▶ EXERCISE:
Could you write out the lines below exactly, beginning with the first and finishing with the one that contains "Task: Save the new systray configuration"?

▶ EXERCISE DATA:

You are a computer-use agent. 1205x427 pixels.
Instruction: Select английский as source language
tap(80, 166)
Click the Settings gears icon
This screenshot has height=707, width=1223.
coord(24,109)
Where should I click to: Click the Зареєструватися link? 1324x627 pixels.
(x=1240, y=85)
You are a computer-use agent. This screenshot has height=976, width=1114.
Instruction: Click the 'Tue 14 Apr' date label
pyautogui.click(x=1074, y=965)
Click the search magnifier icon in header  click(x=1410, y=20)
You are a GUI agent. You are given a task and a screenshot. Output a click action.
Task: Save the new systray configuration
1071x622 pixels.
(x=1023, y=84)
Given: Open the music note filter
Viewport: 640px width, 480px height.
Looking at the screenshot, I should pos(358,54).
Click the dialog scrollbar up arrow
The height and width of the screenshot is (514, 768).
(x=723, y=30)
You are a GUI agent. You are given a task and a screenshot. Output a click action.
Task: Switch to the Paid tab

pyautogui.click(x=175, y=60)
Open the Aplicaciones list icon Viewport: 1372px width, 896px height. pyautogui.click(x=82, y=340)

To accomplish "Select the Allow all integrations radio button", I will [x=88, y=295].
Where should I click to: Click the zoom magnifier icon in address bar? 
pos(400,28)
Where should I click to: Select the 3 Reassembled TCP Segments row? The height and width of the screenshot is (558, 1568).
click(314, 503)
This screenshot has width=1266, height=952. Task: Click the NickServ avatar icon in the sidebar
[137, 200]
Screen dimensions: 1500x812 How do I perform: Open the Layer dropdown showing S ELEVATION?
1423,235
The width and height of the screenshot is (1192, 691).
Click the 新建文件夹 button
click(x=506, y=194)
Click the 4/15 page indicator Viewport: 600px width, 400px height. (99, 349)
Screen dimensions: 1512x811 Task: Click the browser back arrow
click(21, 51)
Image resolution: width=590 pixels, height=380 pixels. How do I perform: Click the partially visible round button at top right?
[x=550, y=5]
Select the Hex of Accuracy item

▶ RESULT OF THIS TASK:
You are a computer-use agent. 1205x427 pixels.
Instruction: Select английский as source language
tap(80, 166)
Click the Settings gears icon
This screenshot has height=707, width=1223.
coord(24,109)
Where should I click to: Click the Зареєструватися link? 1324x627 pixels.
(x=1240, y=85)
You are a computer-use agent. This screenshot has height=976, width=1114.
Instruction: Click the 'Tue 14 Apr' date label
pyautogui.click(x=1074, y=965)
Click the search magnifier icon in header  click(x=1410, y=20)
You are a GUI agent. You are given a task and a screenshot. Output a click action.
Task: Save the new systray configuration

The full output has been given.